St. Louis is really just a big smorgasbord. We have wonderful traditions in barbecue, our own style of pizza, a strong German presence, our own kind of cheese, Sweetie Pie’s for soul food and then we have The Hill—the most remarkable Italian town you would ever want to visit. Pasta con Broccoli is one of our favorite Italian dishes and, just like everything else here, everyone does theirs a different way. Here’s my take:

Ingredients:
2 Tablespoons kosher salt
8 ounces (1/2 package) of large or medium shell pasta
2 cups chopped fresh broccoli
1 Tablespoon olive oil
1 garlic clove, minced
1 ½  cups thinly sliced white button mushrooms
1 ½ cups fat free half and half (or regular, or cream, whatever you want here)
½ cup marinara sauce (jarred or home made)
½ cup grated parmesan cheese
Salt and pepper to taste

Directions:
Bring a large pot of water to a rolling boil and add the salt and pasta. Cook until about halfway done, say 5 minutes or so and add the chopped broccoli. Continue cooking until the broccoli is bright green and still crisp and the pasta is done (another 4 to 5 minutes).
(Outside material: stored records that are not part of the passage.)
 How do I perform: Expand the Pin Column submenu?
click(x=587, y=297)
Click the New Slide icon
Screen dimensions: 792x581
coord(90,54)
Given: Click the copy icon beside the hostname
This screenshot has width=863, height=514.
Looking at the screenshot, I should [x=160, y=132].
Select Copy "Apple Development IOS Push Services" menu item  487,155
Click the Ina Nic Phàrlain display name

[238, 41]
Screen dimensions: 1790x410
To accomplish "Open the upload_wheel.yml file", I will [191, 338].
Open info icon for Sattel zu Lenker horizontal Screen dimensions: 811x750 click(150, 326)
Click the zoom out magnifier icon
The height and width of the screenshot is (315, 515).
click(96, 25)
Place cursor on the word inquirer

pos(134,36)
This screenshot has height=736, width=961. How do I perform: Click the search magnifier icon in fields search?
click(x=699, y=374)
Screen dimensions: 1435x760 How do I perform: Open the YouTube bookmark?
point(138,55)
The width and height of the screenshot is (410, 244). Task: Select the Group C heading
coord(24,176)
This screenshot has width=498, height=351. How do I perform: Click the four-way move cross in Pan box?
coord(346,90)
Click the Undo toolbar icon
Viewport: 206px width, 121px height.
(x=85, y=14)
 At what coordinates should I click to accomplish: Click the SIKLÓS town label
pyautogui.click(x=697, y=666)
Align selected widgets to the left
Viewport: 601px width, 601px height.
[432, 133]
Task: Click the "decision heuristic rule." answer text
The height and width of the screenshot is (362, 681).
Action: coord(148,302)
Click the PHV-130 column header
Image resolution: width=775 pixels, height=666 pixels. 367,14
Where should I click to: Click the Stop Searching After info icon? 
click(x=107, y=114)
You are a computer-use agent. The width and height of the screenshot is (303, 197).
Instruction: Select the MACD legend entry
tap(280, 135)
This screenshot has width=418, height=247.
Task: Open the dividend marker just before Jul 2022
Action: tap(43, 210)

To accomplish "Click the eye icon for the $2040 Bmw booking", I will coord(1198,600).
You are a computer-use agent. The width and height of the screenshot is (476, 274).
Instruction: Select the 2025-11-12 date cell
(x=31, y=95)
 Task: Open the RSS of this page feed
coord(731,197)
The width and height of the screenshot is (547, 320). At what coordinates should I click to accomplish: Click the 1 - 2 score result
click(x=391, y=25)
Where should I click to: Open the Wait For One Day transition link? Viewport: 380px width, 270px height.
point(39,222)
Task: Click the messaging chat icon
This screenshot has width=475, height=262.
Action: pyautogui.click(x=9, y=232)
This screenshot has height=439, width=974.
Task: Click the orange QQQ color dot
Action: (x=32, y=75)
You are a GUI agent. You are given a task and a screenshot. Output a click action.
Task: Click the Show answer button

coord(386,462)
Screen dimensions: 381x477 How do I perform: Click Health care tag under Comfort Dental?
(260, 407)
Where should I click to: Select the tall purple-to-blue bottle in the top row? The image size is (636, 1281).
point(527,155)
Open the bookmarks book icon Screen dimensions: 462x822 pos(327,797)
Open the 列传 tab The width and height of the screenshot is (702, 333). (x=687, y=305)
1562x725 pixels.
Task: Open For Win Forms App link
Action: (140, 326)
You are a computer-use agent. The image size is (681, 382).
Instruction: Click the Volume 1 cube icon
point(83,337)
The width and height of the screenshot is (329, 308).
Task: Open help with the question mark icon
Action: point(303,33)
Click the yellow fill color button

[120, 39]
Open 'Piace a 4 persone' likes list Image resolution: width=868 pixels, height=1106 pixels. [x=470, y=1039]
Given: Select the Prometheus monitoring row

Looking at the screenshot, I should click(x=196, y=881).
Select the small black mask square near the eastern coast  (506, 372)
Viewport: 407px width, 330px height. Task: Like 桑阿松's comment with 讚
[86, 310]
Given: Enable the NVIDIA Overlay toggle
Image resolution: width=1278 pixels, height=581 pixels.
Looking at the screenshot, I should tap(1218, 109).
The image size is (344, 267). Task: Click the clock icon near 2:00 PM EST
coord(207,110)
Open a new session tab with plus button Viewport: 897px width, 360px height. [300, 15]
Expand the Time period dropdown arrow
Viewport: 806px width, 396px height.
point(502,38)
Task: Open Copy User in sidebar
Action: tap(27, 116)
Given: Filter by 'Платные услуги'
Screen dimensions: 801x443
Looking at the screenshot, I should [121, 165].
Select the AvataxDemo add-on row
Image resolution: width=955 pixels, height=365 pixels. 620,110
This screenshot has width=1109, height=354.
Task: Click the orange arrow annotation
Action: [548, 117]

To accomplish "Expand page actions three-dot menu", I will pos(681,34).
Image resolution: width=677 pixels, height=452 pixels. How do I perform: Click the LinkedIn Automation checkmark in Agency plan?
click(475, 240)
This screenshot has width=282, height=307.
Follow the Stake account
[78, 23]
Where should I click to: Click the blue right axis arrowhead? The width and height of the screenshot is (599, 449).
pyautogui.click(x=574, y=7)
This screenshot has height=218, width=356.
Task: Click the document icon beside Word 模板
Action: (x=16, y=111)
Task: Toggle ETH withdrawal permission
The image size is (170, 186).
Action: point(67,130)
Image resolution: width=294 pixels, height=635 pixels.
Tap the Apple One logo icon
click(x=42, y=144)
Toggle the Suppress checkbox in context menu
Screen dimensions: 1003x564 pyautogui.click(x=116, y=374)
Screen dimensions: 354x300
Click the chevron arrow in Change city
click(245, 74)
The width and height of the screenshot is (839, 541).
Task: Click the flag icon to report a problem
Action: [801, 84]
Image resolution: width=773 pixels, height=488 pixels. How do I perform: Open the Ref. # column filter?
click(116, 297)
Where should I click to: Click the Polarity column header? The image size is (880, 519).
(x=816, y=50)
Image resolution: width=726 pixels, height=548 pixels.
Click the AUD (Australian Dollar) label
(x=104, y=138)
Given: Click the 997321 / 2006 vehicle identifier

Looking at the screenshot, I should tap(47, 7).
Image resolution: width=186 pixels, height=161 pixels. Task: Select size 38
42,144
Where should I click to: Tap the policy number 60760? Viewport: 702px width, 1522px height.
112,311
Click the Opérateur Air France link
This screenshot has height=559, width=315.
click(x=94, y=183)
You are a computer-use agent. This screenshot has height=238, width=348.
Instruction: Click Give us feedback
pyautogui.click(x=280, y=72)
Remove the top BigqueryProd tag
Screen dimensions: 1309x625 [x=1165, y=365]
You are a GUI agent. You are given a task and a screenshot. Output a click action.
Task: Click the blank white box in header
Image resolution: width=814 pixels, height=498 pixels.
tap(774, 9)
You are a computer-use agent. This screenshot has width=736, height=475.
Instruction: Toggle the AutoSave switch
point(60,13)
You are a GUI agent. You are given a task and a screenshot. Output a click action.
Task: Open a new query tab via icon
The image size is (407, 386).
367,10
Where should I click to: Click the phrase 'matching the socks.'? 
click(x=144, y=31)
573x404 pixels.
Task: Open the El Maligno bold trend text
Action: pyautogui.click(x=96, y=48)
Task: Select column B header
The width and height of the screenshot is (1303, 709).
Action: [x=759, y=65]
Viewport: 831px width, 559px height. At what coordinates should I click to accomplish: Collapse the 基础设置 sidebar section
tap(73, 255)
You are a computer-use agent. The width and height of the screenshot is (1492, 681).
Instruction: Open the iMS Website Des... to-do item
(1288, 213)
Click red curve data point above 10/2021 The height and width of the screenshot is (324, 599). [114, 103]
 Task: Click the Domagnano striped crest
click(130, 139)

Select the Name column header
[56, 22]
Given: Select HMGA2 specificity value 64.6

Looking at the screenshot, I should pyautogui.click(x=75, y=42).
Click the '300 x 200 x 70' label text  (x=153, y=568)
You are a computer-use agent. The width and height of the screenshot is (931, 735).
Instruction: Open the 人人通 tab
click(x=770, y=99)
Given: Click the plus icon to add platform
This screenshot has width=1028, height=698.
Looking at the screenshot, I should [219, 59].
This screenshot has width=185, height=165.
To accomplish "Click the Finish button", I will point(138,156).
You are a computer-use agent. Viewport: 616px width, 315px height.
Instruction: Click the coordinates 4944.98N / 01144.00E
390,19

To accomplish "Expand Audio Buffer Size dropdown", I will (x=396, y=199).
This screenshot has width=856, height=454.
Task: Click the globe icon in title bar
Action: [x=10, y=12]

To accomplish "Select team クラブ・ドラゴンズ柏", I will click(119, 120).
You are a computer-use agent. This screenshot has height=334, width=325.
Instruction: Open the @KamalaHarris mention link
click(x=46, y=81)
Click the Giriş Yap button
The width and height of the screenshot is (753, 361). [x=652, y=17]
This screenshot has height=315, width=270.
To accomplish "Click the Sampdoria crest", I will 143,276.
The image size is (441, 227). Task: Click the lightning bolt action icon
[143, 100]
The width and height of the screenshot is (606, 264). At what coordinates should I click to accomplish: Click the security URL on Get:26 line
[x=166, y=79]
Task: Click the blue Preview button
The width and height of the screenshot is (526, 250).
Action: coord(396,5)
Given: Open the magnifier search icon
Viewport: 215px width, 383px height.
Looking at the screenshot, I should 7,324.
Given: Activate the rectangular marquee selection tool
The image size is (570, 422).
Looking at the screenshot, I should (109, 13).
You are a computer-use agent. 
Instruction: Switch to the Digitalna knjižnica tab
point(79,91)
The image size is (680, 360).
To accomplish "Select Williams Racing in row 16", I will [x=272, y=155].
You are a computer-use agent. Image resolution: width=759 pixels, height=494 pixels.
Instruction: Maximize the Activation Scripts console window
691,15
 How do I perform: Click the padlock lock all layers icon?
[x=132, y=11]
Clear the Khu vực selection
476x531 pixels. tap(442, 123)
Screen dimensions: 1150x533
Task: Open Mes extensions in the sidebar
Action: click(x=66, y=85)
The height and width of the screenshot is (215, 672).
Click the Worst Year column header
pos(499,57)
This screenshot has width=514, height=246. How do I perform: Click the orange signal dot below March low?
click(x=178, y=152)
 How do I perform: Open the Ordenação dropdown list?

Meanwhile, heat the olive oil over medium heat in a large skillet. Add the garlic and the mushrooms. Cook for 4 or 5 minutes until the mushrooms are done and the garlic is fragrant but not browned. Add in the half and half and the tomato sauce. Bring the mixture to a boil and cook for about 4 minutes until the sauce begins to thicken.

Drain the pasta and broccoli and toss into the sauce. Add in the parmesan and then adjust the salt and pepper, toss once more and serve.